Примером внутреннего интереса Тютчева к социальным мотивам русского фольклора может служить также его знаменитое стихотворение «Слезы людские, о слезы людские». Представленное в нем сравнение людских слез с дождевыми струями (оно выполняет одновременно функцию гиперболы) вполне согласовано с эстетическими принципами русского фольклора, в котором уподобление человеческих слез течению ручья, реки и т. п. встречается довольно часто. Равнением на эти принципы характеризуются такие, например, образы Н.А. Некрасова, как: 1) «Прибитая к земле слезами... пыль» и т. д. («Тишина», 1857); 2) «Как дождь, зарядивший надолго, негромко рыдает она» («Мороз, Красный Нос», 1863). Ритмические особенности «Слез людских» Тютчева также родственны народной поэтике. Фольклорная напевность придается стихотворению отчасти дактилическим размером, но главное – дактилическими окончаниями 3-го и 4-го стиха. Именно фольклорные интонации и способствуют отождествлению слез людских со слезами народными. В стихотворении «Слезы людские» Тютчев в первый и последний раз обращается к дактилическому окончанию, но обращение это симптоматично. К моменту создания этого стихотворения (1849) дактилические окончания в русской поэзии еще не были так прочно, как впоследствии, закреплены за народно-крестьянской темой. Даже у Некрасова в этот период дактилические окончания носят еще нейтральный характер (см., например, его «Современную оду» и «Застенчивость»). В стихотворении «Слезы людские» Тютчев, таким образом, как бы предвосхищает проникновение в русскую «книжную» поэзию протяжно-минорных стихотворений на народную тему. В поэтическом наследии Тютчева, кроме ранее названных, есть ряд других стихотворений, в той или иной мере «перекликающихся» с народной поэзией («Утро в горах», «Весенние воды», «Ночное небо так угрюмо...» и др.). Стесненные заданным объемом статьи, мы лишены здесь возможности их проанализировать. Но даже изложенные выше наблюдения и факты позволяют сказать, что фольклор был для выдающегося русского поэта мыслителя не «запредельной», а родственной его духовному складу стихией. Фольклорность нащупывается в его стихах с трудом, – именно потому что она входит в них органически. Тютчев рассматривал, по-видимому, и фольклорные, и «архаистические» элементы собственного творчества как основу его национальной образности. И они не только не находились в противоречии с философичностью поэтических замыслов писателя, но и способствовали ее утверждению.

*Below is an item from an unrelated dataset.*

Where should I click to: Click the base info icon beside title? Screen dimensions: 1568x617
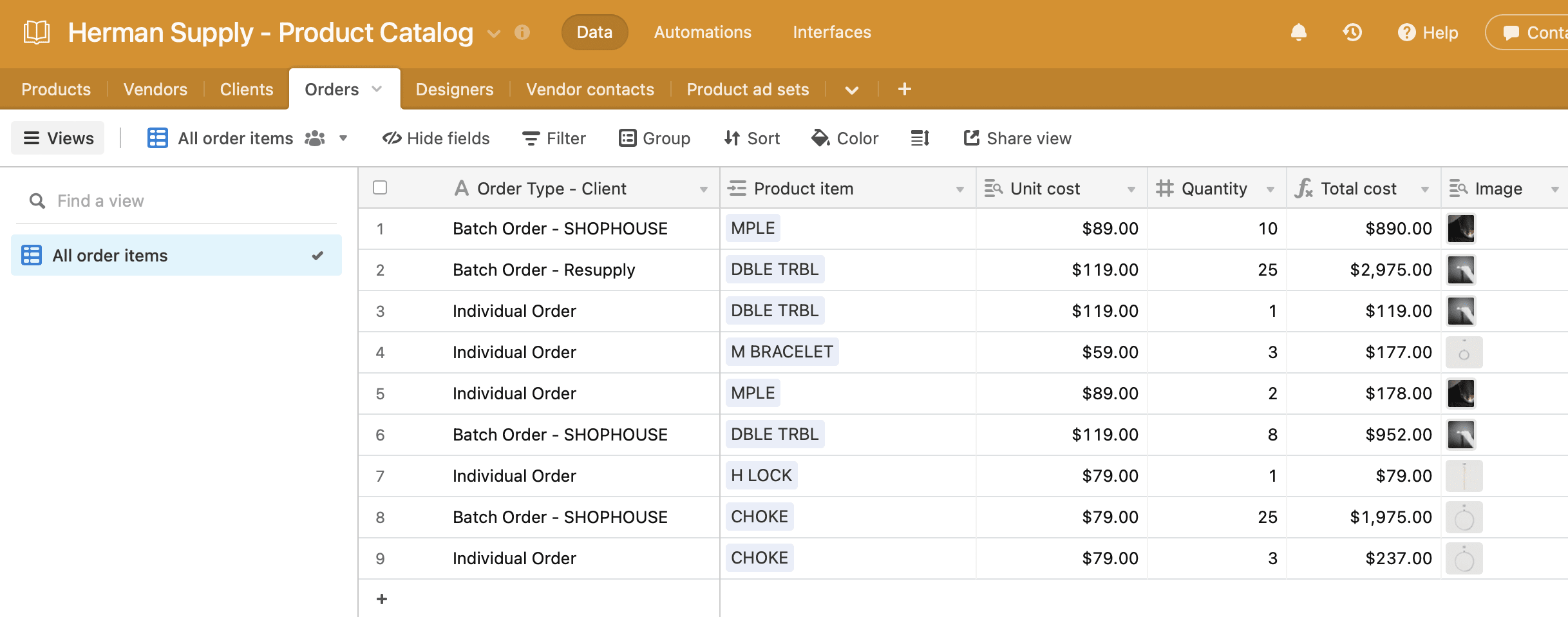522,32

На фольклорности Тютчева лежит отпечаток его оригинальной личности. Ему были совершенно чужды экстенсивные формы использования фольклора (стилизация, заимствование и т. д.). Сущность отношений Тютчева к народнопоэтическому творчеству состояла в переосмыслении последнего, возведении его на уровень литературно-художественного творчества. Великий поэт, что подтверждается такими его стихотворениями, как «В душном воздухе молчанье» и «Ты волна моя морская», высоко оценил музыкально-звуковые возможности заложенные в русской народной песне. Поэзия Тютчева находилась в особенно тесном соприкосновении с теми пластами русского фольклора, в которых отразилось первобытно-поэтическое народное миросозерцание, его пантеистические и анимистические черты. Поэт не остался чужд, однако, и тем видам современного ему фольклорного творчества, в которых аккумулировались социальные интересы, общественные взгляды и этические представления народных масс. Во внимании Тютчева к социальным мотивам русской народной поэзии сказалась его близость к магистральным путям развития русской литературы XIX в.
Список литературы
[1] См.: Ф.Я. Прийма. Р.Ф. Тимковский как исследователь «Слова о полку Игореве». ТОДРЛ Института русской литературы (Пушкинский дом) АН СССР, т. XIV, М.-Л., 1958, стр. 90.
[2] Н.П. Барсуков. Жизнь и труды М.П. Погодина, кн. 1. СПб., 1888, стр. 91.
[3] К. Пигарев. Жизнь и творчество Тютчева. М., 1962, стр. 271.
[4] Ф.И. Тютчев. Полное собрание стихотворении. Л., 1957 («Библиотека поэта», Большая серия, второе издание), стр. 68. Ниже ссылки на это издание приводятся в тексте.
[5] В. Даль. Толковый словарь живого великорусского языка, т. 4. Второе издание. СПб.–М., 1882, стр. 93.